L’Ordre Infini du Mérite Invisible
Chronique d’un dévouement ordinaire au Journal Officiel et dans la boue
La lecture attentive du Journal officiel est un exercice d’une immense saveur citoyenne. À chaque parution de décret portant promotion ou nomination dans les ordres nationaux, la République s’habille de ses plus beaux apparats pour honorer ses grands serviteurs. Le dernier décret en date ne fait pas exception : inspecteurs généraux, contrôleurs généraux et colonels y voient leurs noms gravés dans le marbre de la reconnaissance publique. Leurs longues et impeccables carrières, scandées par l’exercice de hautes responsabilités, y reçoivent l’hommage légitime d’une société consciente de ses élites. On ne peut que s’incliner devant tant de sacrifices consentis depuis les sommets de la hiérarchie.
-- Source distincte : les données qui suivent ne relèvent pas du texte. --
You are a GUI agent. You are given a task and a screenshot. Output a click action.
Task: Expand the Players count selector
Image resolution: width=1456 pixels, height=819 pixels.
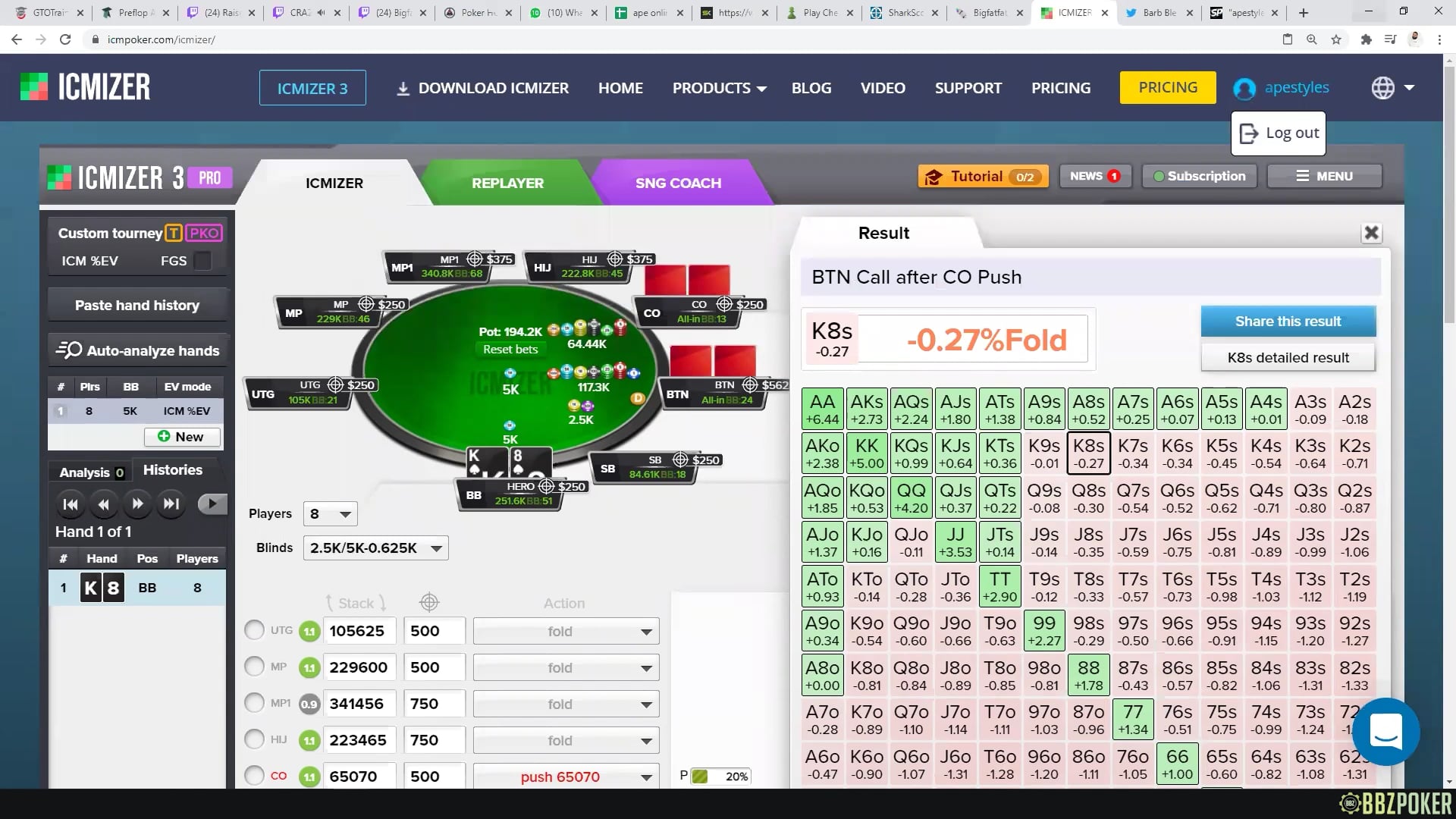coord(330,513)
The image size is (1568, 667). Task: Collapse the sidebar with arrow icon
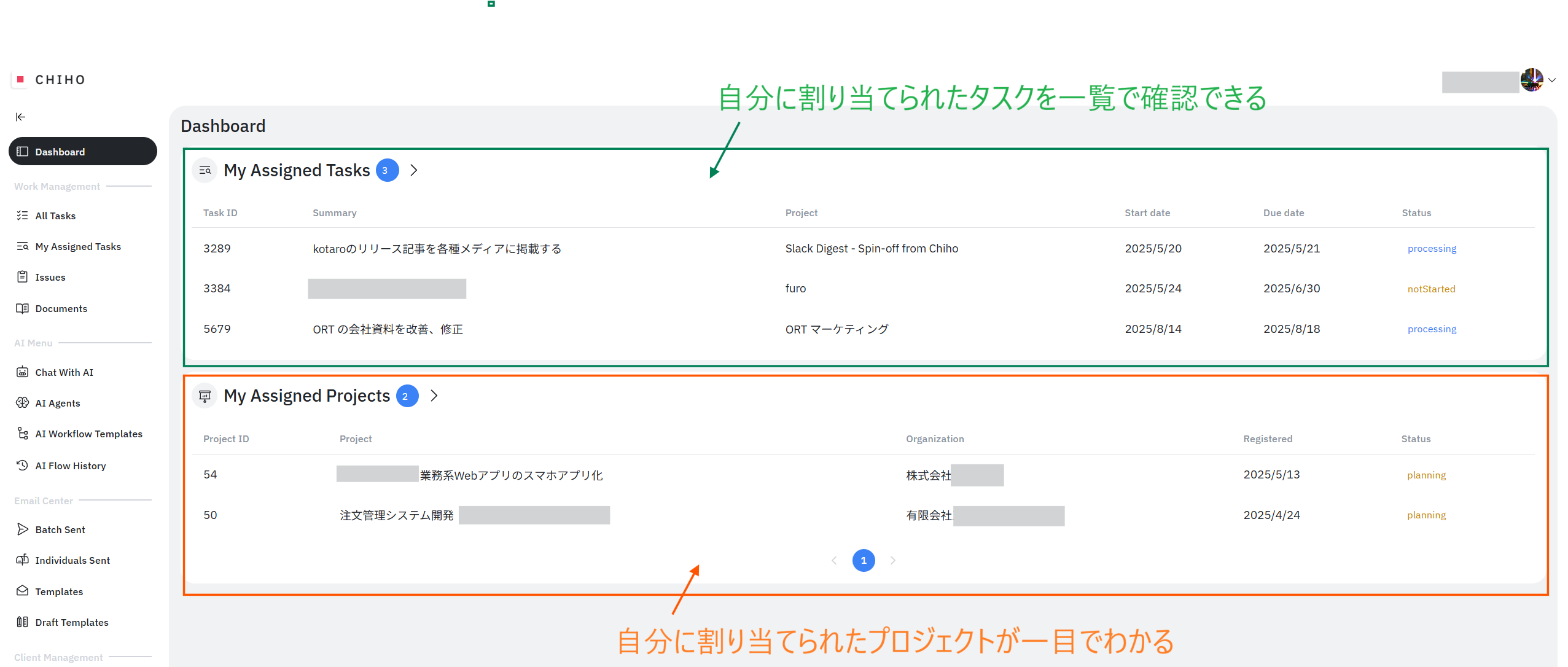[x=20, y=117]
Il est d’ailleurs fascinant de constater à quel point le don de soi semble se bonifier avec le grade. À écouter les louanges officielles, on en viendrait presque à croire, par un subtil raccourci de l’esprit, que le poids des sacrifices est directement proportionnel au nombre de galons sur l’épaulette. C’est une mécanique administrative admirable : plus l’on monte, plus la notion de sacrifice devient une seconde nature, sublimée par le prestige de la fonction. Les nuits blanches passées à arbitrer des budgets ou à concevoir de brillantes doctrines opérationnelles dans le calme feutré des états-majors valent bien que la patrie s’arrête un instant pour applaudir.